Re: ISSUE-124 rel-limits - Chairs Solicit Alternate Proposals or Counter-Proposals

On 10.11.2010 18:20, Ian Hickson wrote:
> On Wed, 10 Nov 2010, Maciej Stachowiak wrote:
>>
>> http://www.w3.org/html/wg/tracker/issues/124
>> http://dev.w3.org/html5/status/issue-status.html#ISSUE-124
>>
>> - We have a single change proposal to allow use of the "nofollow" and
>> "noreferrer" relations on<link>  elements
>>
>> At this time the Chairs would also like to solicit alternate Change
>> Proposals (possibly with "zero edits" as the Proposal Details), in case
>> anyone would like to advocate the status quo or a different change than
>> the specific one in the existing Change Proposals.
>
> Are we aware of any user agents that are intending to implement the
> proposed feature? If not, would the lack of such intent be sufficient for
> the chairs to decide against the change proposal even in the absence of
> other proposals, or does a proposal automatically win if it is not
> formally opposed by a counter-proposal?
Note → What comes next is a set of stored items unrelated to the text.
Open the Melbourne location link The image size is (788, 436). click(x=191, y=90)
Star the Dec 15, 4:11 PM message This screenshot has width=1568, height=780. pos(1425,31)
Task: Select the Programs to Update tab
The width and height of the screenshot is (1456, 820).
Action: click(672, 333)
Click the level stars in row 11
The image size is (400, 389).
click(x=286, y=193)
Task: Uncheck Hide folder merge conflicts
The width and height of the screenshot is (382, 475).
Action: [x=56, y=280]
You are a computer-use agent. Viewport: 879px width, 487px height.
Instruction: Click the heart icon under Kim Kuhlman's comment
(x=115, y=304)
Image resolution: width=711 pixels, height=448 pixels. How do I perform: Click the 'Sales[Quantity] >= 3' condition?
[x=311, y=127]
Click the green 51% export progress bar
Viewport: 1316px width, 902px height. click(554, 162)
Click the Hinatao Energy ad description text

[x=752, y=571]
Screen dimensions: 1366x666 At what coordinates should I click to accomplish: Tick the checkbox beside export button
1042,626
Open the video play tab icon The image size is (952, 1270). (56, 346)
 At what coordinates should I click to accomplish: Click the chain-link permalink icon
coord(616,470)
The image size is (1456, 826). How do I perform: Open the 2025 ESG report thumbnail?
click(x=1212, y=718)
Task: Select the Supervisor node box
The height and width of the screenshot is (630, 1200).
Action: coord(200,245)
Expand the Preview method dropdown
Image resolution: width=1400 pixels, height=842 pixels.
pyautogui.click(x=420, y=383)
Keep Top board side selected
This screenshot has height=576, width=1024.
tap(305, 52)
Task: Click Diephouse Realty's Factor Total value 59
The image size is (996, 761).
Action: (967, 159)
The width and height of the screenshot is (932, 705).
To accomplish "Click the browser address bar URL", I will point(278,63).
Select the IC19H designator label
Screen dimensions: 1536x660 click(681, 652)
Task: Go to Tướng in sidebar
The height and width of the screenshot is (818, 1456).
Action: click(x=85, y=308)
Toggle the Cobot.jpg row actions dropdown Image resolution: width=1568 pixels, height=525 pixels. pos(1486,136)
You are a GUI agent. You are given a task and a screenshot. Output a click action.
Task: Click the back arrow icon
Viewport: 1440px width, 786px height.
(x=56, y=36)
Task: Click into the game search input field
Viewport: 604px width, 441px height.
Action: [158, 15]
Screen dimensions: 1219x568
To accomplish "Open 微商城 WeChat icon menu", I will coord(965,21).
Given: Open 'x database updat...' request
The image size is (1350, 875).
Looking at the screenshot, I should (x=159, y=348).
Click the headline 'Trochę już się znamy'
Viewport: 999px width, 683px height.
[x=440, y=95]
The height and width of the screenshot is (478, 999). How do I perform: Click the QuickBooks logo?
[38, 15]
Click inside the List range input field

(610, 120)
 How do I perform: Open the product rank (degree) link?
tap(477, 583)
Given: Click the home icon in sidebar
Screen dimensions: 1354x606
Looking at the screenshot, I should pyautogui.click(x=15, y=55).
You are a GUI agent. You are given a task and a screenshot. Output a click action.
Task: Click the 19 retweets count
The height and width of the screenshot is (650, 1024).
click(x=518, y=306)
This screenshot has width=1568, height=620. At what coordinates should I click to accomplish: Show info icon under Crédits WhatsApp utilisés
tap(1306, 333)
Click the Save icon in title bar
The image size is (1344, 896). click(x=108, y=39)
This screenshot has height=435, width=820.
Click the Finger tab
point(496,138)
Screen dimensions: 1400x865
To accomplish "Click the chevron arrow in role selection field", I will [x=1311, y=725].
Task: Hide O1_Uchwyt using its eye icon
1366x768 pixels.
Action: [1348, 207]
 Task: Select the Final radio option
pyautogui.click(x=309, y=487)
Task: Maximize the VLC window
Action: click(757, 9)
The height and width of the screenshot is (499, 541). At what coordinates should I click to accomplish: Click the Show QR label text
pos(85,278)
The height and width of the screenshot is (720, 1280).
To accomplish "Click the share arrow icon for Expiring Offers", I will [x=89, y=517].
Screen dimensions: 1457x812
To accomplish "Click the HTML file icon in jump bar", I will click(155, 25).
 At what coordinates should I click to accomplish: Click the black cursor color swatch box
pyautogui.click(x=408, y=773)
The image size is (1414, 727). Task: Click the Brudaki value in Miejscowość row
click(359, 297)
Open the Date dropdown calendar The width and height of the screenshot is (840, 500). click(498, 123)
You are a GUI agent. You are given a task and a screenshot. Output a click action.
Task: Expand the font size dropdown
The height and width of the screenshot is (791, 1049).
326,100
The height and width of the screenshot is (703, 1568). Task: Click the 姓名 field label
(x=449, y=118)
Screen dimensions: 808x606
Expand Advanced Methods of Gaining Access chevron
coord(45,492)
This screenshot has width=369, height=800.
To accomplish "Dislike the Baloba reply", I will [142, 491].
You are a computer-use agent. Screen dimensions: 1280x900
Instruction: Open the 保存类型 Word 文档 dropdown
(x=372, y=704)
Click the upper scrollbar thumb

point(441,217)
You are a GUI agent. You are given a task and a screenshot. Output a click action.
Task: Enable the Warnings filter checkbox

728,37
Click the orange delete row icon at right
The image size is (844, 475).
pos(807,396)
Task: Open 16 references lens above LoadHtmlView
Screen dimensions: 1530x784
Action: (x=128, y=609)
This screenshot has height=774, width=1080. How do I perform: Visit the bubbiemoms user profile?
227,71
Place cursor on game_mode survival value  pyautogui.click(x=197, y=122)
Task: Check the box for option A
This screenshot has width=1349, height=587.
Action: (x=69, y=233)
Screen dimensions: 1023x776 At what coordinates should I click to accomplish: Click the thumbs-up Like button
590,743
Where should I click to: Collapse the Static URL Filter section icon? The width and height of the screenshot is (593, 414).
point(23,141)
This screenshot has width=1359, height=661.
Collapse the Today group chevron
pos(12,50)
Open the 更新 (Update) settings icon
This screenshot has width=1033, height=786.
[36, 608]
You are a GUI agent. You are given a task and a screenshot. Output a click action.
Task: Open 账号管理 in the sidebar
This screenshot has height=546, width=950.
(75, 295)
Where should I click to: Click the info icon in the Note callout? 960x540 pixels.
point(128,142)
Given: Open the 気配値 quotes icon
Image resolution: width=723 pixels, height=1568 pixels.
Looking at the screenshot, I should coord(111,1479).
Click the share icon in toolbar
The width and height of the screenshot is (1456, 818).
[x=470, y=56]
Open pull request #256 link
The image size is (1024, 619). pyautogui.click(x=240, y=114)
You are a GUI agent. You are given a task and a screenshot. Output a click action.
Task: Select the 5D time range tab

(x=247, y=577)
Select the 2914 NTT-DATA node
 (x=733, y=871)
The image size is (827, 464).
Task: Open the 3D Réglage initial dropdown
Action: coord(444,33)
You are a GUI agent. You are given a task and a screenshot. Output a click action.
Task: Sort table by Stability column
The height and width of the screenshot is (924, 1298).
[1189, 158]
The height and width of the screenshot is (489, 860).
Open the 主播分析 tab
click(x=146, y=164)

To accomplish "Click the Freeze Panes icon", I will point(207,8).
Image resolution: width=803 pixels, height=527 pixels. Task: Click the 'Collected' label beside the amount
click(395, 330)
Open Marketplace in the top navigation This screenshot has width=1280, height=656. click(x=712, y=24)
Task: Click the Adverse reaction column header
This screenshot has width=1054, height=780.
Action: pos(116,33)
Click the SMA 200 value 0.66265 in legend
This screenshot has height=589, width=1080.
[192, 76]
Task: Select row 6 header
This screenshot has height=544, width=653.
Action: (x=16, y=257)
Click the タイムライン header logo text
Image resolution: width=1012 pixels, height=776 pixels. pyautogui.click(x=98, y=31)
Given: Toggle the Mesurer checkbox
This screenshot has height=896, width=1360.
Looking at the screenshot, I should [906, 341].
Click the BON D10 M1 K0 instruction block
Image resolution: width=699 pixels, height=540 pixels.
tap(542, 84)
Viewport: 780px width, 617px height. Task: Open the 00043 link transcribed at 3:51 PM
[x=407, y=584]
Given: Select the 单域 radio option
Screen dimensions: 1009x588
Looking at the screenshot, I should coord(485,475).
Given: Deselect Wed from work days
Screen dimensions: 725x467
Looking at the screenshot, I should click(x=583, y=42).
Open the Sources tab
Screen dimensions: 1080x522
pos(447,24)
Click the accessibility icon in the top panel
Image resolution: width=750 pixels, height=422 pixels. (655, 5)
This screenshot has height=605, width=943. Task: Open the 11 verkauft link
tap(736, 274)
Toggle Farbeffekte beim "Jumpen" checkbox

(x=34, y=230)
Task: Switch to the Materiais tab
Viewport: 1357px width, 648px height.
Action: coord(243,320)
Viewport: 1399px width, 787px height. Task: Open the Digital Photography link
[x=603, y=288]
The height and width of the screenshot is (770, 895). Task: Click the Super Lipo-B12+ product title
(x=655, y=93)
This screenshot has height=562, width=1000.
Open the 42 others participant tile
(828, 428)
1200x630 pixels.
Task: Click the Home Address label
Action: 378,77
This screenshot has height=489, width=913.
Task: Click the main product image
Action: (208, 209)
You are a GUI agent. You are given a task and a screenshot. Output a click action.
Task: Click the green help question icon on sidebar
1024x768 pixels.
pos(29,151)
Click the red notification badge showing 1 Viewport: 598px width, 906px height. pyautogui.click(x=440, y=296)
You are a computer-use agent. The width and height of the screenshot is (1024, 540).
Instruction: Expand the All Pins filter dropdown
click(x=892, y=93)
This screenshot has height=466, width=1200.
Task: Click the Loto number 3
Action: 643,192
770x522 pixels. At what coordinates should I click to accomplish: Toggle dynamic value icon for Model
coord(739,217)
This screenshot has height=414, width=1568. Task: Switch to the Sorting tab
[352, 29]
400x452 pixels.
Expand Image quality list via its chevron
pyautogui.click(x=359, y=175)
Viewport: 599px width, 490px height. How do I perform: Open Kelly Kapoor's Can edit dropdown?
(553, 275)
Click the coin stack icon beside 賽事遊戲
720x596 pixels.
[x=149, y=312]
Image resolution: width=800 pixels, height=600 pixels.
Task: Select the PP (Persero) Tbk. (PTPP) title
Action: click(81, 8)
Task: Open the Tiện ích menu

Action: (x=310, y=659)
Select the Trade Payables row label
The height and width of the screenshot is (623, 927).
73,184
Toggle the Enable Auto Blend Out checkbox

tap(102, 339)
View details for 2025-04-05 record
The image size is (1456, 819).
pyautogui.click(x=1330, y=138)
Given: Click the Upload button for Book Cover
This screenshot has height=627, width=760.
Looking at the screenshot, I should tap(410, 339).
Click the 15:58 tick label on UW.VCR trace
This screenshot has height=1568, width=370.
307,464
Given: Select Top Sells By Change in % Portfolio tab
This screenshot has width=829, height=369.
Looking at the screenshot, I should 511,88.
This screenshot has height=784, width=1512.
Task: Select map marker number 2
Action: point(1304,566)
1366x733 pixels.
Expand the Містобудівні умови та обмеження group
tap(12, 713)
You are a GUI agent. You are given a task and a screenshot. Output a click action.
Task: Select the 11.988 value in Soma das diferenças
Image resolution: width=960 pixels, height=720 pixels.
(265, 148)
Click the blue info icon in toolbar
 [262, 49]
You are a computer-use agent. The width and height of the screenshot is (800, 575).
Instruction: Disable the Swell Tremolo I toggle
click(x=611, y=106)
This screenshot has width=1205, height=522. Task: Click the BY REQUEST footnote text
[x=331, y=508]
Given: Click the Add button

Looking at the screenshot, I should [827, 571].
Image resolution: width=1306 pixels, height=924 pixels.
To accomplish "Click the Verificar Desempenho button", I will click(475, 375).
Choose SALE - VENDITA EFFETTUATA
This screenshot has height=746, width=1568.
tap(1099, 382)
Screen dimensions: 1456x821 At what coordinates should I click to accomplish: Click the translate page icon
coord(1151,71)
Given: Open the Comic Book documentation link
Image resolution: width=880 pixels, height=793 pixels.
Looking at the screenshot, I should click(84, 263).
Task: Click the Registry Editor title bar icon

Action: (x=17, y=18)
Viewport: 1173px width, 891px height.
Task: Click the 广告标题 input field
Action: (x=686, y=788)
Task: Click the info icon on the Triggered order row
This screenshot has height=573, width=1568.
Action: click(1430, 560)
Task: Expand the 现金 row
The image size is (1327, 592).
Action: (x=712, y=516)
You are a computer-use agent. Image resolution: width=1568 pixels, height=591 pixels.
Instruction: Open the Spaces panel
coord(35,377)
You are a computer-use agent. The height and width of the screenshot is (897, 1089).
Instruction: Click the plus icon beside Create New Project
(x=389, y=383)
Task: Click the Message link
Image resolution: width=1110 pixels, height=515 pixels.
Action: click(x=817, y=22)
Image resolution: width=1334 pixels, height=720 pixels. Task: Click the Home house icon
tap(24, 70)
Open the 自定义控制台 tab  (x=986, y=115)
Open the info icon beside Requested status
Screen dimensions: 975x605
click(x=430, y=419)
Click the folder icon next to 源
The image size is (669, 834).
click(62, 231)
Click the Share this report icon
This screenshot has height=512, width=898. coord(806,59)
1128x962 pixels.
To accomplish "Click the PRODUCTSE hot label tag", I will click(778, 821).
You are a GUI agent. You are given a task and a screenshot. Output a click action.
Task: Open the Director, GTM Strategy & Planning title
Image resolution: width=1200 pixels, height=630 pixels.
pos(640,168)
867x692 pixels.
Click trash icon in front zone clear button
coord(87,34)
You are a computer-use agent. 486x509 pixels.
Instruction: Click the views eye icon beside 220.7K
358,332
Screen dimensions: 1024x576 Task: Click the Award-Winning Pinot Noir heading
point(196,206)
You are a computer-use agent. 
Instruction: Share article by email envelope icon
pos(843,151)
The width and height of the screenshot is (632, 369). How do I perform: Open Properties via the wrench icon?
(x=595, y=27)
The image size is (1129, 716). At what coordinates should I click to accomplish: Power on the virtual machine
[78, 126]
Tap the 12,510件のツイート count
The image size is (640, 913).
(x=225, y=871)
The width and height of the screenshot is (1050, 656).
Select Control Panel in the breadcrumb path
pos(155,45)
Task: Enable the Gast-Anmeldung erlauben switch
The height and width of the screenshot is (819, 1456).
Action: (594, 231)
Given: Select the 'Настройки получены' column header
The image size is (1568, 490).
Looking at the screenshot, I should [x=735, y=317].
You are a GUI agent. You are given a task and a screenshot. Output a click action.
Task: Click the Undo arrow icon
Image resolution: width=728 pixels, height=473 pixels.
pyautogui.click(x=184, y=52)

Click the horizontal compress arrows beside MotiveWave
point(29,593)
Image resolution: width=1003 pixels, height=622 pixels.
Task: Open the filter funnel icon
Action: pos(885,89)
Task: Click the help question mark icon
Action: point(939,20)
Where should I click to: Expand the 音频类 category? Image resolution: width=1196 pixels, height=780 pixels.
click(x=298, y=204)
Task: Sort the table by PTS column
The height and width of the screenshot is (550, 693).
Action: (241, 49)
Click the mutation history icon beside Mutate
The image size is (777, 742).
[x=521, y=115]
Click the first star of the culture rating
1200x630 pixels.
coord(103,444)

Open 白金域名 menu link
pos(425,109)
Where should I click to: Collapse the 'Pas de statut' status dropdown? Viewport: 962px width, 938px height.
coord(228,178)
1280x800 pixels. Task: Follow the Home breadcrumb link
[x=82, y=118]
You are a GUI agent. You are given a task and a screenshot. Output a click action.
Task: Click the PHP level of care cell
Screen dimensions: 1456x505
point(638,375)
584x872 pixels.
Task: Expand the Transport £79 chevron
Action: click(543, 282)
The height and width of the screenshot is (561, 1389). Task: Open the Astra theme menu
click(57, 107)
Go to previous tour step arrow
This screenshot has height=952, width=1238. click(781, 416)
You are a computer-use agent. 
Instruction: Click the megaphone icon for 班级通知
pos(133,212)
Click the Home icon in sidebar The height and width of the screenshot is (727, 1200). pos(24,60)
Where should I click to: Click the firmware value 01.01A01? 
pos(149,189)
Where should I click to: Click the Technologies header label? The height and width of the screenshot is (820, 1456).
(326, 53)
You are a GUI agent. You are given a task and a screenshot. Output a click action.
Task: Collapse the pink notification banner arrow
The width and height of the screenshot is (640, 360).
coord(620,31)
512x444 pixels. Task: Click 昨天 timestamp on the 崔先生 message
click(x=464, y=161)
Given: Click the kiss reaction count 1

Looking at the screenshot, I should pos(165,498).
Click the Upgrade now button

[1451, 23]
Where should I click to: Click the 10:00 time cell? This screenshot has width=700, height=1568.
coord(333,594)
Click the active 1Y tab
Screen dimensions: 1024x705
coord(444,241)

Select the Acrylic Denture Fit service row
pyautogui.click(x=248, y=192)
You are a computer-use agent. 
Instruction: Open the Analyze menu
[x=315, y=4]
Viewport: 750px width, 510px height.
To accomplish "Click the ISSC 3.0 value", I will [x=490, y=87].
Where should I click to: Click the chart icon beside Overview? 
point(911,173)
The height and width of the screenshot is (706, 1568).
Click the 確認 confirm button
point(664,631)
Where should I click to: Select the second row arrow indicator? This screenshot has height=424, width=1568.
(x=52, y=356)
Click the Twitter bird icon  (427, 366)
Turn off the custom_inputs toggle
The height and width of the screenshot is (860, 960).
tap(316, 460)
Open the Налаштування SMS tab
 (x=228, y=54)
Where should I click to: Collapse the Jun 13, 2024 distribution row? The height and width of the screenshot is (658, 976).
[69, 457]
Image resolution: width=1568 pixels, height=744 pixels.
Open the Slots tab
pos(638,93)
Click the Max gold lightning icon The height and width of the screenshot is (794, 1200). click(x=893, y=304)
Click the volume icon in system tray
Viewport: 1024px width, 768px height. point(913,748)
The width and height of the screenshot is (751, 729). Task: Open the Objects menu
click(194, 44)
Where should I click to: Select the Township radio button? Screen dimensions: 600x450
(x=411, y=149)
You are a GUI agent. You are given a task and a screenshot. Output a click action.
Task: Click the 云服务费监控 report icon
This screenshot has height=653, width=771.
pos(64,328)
With respect to "noreferrer":

Continuing with that line of thinking: given the fact that we only have 
a single implementation of this feature so far (webkit), would it make 
sense to take it out, and discuss the more useful "anonymous" annotation 
instead?

With respect to "nofollow":

This is advisory only anyway, and it doesn't seem like the search engine 
implementors are willing to help specifying it. Who knows? Maybe they 
*already* evaluate it on <link> elements in the same way? Who came up 
with the idea it only applies to <a> and <area>, for that matter?